Bacillus thuringiensis Fact Sheet
Bacillus thuringiensis (B.t.) is a biological pest control agent. A living bacteria that occurs naturally in soil, B.t. produces poisons that cause disease in insect larvae. B.t. is sprayed in cities and forests, and is commonly used by organic farmers on crops with pest problems. Common targets include mosquitoes, black flies, gypsy moths, spruce budworms, and beetles.
One of the traits that initially favoured B.t. over synthetic pesticides was its selectivity: different subspecies of the B.t. bacteria affect different insects. B.t. has over 19 subspecies, and 5 are used commercially: kurstaki in forest pest control, israelensis for mosquitoes and black flies, and aiyawai, morrisoni, and san diego in crop production. This specificity is also important because it makes B.t. of low toxicity to humans.
Unexpected Inert Dangers
During a 1992 B.t. spraying program for gypsy moths in Oregon, a woman suffered from joint pain and neurological symptoms within 45 minutes after being exposed to the spray. She had a pre-existing allergy to a carbohydrate that was present as an inert ingredient. 
However, low toxicity does not mean no toxicity, and there are important reasons why B.t. should be used with caution. B.t. bacteria should not be confused with genetically engineered B.t. crops such as B.t. corn. These crops are designed to give off the B.t. toxin from every single cell of the plant. They therefore emit a relatively large amount of B.t. into the environment, which has been shown to kill non-target species such as butterflies. B.t. bacteria, on the other hand, do not pose a significant threat to non-targets when sprayed directly onto crops or into catch basins.
How It Works
Like many other bacteria, B.t. forms spores highly resitant, resting forms that protect the bacteria in tough environmental conditions. However, B.t. is unique in that it forms protein crystals along with its spores. This protein is the source of B.t.s toxicity. When the target insect larva eats a B.t. spore and its protein crystal, the protein dissolves in its gut and produces a toxin. The toxin interferes with food digestion, and the insect starves to death. The insect can also die from infection when the bacteria multiply and escape the digestive tract, travelling into the rest of the body. 

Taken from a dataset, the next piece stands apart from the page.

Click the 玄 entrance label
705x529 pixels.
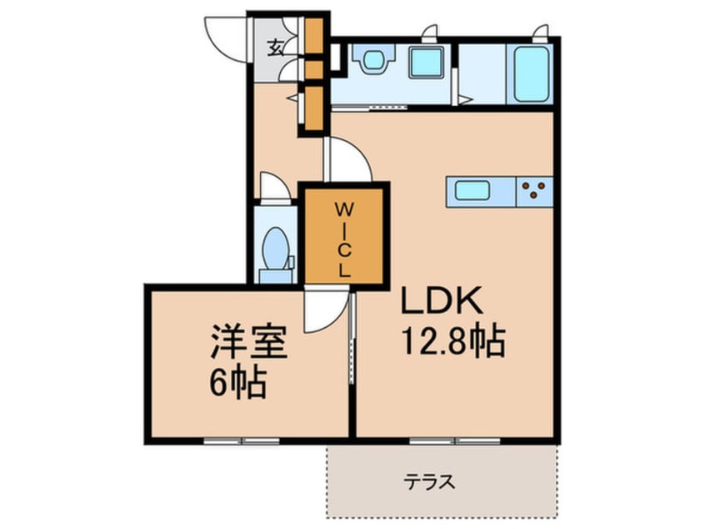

Like other larvicides, B.t. is effective because it interferes with regular insect life-cycles. Applying B.t when insects are at their larval stage prevents them from developing into mature adults which are able to reproduce. In contrast, B.t. has no significant effect on adult target insects.
B.t. is of low threat to humans because it does not persist in the digestive tracts of mammals. Classified as slightly toxic, the most common side-effects are skin and eye irritation.
While exposure to the B.t. bacteria may pose little threat to human health, the effects of inert ingredients included in B.t. products are cause for concern. Preparations of B.t. usually contain chemical additives such as emulsifiers, wetting agents and surfactants to improve product quality. Considered trade secrets by manufacturers, they are often not listed on the label.
Inert ingredients are potentially the most toxic component of B.t. products. Chemicals used as B.t. inerts include sodium hydroxide, which can damage the upper respiratory tract, sulphuric and phosphoric acid, recognized as being corrosive, and sodium sulfite, known to cause nausea, diarrhea, lowered blood pressure, hives, shock, and loss of consciousness in sensitive individuals.
In general, B.t. is effective if applied in sufficient quantities to target populations in the larval phase. However, in the case of mosquitoes, the sites that are actually targeted by spraying programs may not be the most likely breeding reservoirs for the mosquitoes that bite people. For example, the most common breeding site for pest mosquitoes is old tires. Prevention methods such as encouraging individuals to roll, cut, or cover old tires may be more effective than pesticide use in general.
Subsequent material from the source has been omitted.